Decir no

woman in white t-shirt carrying black leather backpack

Madrid es un hormiguero que nunca descansa, ni siquiera de madrugada. En la puerta de aquel McDonald’s de Gran Vía con Montera, le dije que no, que yo me iba a casa y ella a donde le diera la gana. Estaba cansado, no de aquello, sino de seguir despierto tantas horas, y además tenía la cabeza en otro lugar. Le dije, sin pensarlo demasiado, que si tanto merecía la pena, podía esperar unos días.
Porque hace años que lo bueno, lleva tiempo.

Deambular por esta ciudad, sin rumbo fijo, es como visitar un álbum de fotografías antiguas. A menudo digo que esta ciudad me ha dado mucho, incluso cuando no vivía aquí. Antes me daba esperanza, la fe de dejar mi marca a diario, de ser parte del decorado y no limitarme a las visitas esporádicas de fin de semana. También me daba fuerzas para creer que todo era posible, diferente y especial. Las fiestas que nunca terminan, las conversaciones que nunca llegas a tener en otro lado, la gente que nunca conocerías si no estuvieras aquí, los conciertos a los que hubieses podido ir y los bares castizos por los que no te dejarías caer si no los tuvieras tan cerca. Hoy todo eso es posible, lo ha sido y noto que, en cuestión de tiempo, la luz del sol es diferente, lo novedoso se vuelve cotidiano pero, ni por esas, pierde su encanto. Pero, para estar aquí, he tenido que aprender a decir que no a muchas cosas. No sólo a sacrificarme por construir algo de cero, sino también a renunciar a un montón de ideas que no iban conmigo. Decir no, resultó difícil al principio, porque iba en contra de la opinión popular, del entorno, de las ideas preconcebidas heredadas. Pero cuando aprendí a decir no a tantas cosas, me di cuenta de que ya no temía a nada, ni siquiera a los que me habían dicho que no a mí. Con el tiempo, le perdí el miedo a eso que parecía inalcanzable, a las figuras influyentes, y me volví ácrata con los viejos estándares. Me distancié de lo correcto, de la meritocracia y de la actitud de halagar en busca del favor ajeno. Cuando no tienes nada y te preguntan, sólo puedes decir no y seguir tu camino, si no te interesa. Cuando tienes la libertad de levantarte de la mesa cuando quieras, decir no te hace más poderoso. Pero decir no, no significa ser un déspota, ni un imbécil que busca herir a otros. Al contrario. Decir no, simplemente, significa decir no cuando no te interesa.

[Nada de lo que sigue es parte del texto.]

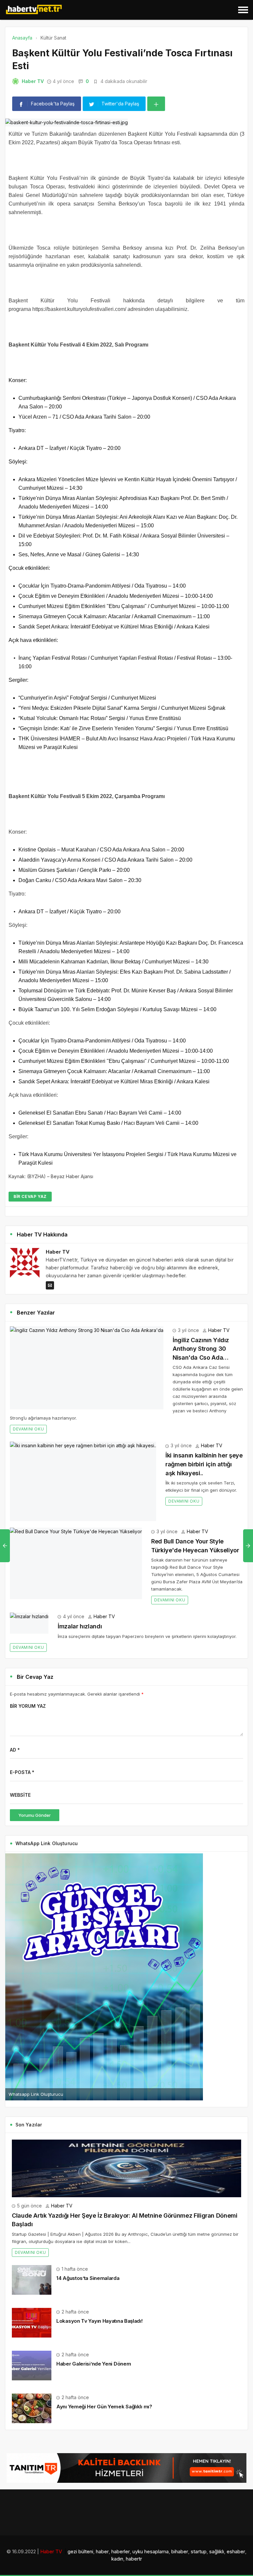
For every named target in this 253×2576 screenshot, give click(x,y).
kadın (117, 2559)
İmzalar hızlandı (80, 1626)
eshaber (236, 2551)
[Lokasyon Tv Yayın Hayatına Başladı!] (31, 2322)
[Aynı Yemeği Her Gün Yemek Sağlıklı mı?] (31, 2408)
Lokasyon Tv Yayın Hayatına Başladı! (99, 2321)
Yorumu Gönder (34, 1815)
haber (102, 2551)
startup (199, 2551)
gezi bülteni (80, 2551)
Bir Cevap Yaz (30, 1196)
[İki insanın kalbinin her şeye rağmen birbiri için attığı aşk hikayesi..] (83, 1481)
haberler (120, 2551)
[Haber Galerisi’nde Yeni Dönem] (31, 2365)
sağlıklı (216, 2551)
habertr (134, 2559)
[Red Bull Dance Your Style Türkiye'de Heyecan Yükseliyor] (76, 1563)
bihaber (179, 2551)
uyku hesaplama (150, 2551)
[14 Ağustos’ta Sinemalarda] (31, 2279)
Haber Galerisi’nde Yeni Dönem (93, 2364)
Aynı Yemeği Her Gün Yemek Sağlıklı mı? (104, 2406)
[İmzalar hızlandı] (29, 1623)
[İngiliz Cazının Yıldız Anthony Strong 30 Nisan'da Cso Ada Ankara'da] (86, 1368)
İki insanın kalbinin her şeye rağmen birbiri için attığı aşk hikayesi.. (204, 1464)
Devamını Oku (28, 1428)
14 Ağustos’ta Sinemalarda (88, 2278)
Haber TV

Paseando por la plaza de Ópera, me pierdo por un callejón para visitar Casa Paco antes de terminar unos recados. Callejeo por el Madrid antiguo, en una mañana cualquiera, y me doy cuenta de que existe una parte que no conozco, aunque la observo de refilón, con timidez para que no salpique. Junto a mí, como completos desconocidos, también caminan los que vinieron aquí porque esta ciudad les daba esperanza para seguir creyendo, para convertirse en famosos actores y actrices, para ser súper estrellas del rock o para que las portadas de sus libros forraran la plaza de Callao. La búsqueda incesante del ser humano por el reconocimiento ajeno, nos lleva a hacer sacrificios impensables. Algunos dijeron basta y renunciaron a sus sueños, otros dijeron sí a todo y lo consiguieron y quizá, unos pocos, quién sabe, se negaron como yo.

Cuando entré al bar, me acordé de esa chica y en el cabreo que agarró cuando le dije que no. No era personal, ni mucho menos, pero me temo que es algo que nunca sabrá.

El problema es que a nadie le gusta que le digan que no, hasta que esto (y todo) deja de importar.